Greene has cleared the hurdle of the packed waiting room. He has seen a physician and had several tests performed. However, unlike many other patients, he still wears his street clothes and is sitting upright in a comfortable treatment chair that resembles a living room armchair. He is a new breed of emergency department patient: a vertical one.
First implemented as a test model in September 2014, the Stanford Emergency Department "vertical flow model," which replaces horizontal stretchers with comfortable chairs, has proven successful in maximizing existing space and reducing length of stay, according to a recent study in the Journal of Emergency Nursing. And thanks to an especially virulent flu season, the extra space couldn’t be more welcome.
Like many emergency department's nationwide, Stanford has seen a 4 to 8 percent growth each of the past several years. A facility built in 1976 to accommodate 40,000 patients a year, instead hosted more than 73,500 visits in 2017, according to Patrice Callagy, director of emergency services at Stanford Health Care. While the department has gained some additional square footage, the patient volumes have grown more. A typical day brings an average of 200 patients; and during the flu season, that average recently swelled to 250-260 per day, department records show.
The numbers beg the question – how do you treat a growing number of patients in the same space, while protecting the patient experience and elevating care?
To understand the answer, it helps to know that emergency department patients are assigned a ranking from one to five based on the severity of their condition.
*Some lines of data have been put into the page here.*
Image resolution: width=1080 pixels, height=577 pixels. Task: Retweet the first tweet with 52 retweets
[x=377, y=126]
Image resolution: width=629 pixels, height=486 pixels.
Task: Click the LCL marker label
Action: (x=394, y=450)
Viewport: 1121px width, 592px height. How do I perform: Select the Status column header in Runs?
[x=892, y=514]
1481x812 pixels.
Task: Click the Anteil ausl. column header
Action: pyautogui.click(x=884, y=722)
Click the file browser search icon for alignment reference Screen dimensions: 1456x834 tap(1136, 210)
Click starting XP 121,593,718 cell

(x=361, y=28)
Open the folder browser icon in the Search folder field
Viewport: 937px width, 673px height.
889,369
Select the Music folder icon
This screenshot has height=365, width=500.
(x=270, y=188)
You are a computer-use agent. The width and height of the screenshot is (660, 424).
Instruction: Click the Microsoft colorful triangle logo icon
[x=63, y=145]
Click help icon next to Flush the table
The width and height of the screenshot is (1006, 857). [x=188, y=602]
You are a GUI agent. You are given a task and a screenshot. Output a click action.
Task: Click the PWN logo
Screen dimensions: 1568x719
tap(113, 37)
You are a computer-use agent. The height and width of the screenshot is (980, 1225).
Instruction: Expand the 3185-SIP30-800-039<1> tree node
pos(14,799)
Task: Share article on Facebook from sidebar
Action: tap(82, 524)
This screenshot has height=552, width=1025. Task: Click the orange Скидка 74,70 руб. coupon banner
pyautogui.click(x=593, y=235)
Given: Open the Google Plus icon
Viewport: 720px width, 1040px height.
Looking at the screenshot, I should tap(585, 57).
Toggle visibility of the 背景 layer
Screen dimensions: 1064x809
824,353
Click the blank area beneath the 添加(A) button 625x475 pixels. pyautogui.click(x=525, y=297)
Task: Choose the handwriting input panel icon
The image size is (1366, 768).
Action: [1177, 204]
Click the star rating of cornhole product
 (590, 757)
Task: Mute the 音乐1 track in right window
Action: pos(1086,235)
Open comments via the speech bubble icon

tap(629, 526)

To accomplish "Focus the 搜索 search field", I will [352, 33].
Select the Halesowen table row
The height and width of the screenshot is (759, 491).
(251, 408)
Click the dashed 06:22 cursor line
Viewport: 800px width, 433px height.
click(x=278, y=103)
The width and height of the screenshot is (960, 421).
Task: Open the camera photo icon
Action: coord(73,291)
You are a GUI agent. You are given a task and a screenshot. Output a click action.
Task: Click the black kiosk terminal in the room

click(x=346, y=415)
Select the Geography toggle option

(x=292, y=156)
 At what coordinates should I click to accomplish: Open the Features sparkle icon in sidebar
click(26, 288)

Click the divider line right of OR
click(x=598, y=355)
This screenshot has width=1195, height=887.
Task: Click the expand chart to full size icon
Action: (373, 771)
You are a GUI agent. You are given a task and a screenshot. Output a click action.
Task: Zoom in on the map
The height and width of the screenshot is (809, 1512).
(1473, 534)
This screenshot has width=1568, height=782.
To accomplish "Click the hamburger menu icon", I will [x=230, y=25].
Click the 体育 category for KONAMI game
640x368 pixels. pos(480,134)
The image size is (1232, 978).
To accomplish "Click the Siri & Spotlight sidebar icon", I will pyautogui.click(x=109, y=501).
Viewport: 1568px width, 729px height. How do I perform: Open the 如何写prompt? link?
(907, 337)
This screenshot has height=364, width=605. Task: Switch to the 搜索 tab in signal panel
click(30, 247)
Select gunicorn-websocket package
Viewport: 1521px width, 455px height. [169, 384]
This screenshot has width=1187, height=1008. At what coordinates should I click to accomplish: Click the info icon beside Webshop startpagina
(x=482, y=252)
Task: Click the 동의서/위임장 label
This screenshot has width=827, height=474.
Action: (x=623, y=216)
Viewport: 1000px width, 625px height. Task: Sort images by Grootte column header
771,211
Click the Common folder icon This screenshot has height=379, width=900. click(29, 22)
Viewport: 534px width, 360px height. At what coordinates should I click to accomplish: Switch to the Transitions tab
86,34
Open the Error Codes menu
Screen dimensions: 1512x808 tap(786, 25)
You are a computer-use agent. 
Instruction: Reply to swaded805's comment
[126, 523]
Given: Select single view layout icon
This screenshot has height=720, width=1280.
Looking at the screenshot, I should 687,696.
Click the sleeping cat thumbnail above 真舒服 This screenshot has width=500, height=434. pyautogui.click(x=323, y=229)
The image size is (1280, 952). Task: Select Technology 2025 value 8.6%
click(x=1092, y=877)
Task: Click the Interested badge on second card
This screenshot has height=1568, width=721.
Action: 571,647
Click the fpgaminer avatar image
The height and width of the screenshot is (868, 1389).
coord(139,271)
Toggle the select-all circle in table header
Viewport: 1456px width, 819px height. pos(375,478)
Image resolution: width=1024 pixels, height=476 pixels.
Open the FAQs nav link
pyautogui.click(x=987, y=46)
An Emergency Severity Index (ESI) of 1 is life-threatening. An ESI of 5 is the least urgent.
ESI 3 is the most common category; ESI 3 patients require more than one resource or test, but their conditions can vary significantly. Traditionally, ESI 3 patients are placed in hospital beds in hospital gowns for assessment, treatment, and to await tests. However, not all patients need to lie down.
The solution was to “go vertical,” replacing some hospital beds with chairs to create a space that would accommodate up to 20 patients, compared with 10 previously.
A furniture swap is a seemingly simple solution until you take into account the need for patient privacy and access to testing equipment. The emergency department had to create and train staff on new work flows. Vertical patients are first brought to a private room to describe their medical history, receive a physical examination, and undergo some laboratory work. They return to the vertical zone for diagnostic testing and re-evaluation as needed. IV infusions and medications can be administered in the location as well.
As a result, the average length of stay for patients in the vertical zone shrank from 384 minutes to 270 minutes. Multiplied by the 2,701 patients in the zone during the six months of the study resulted in a savings of more than 5,000 patient hours, or 213 days.
The new Stanford Hospital, set to open in late 2019, will offer a larger emergency department. The new facility will feature several innovations tested in the current building – including the vertical flow model.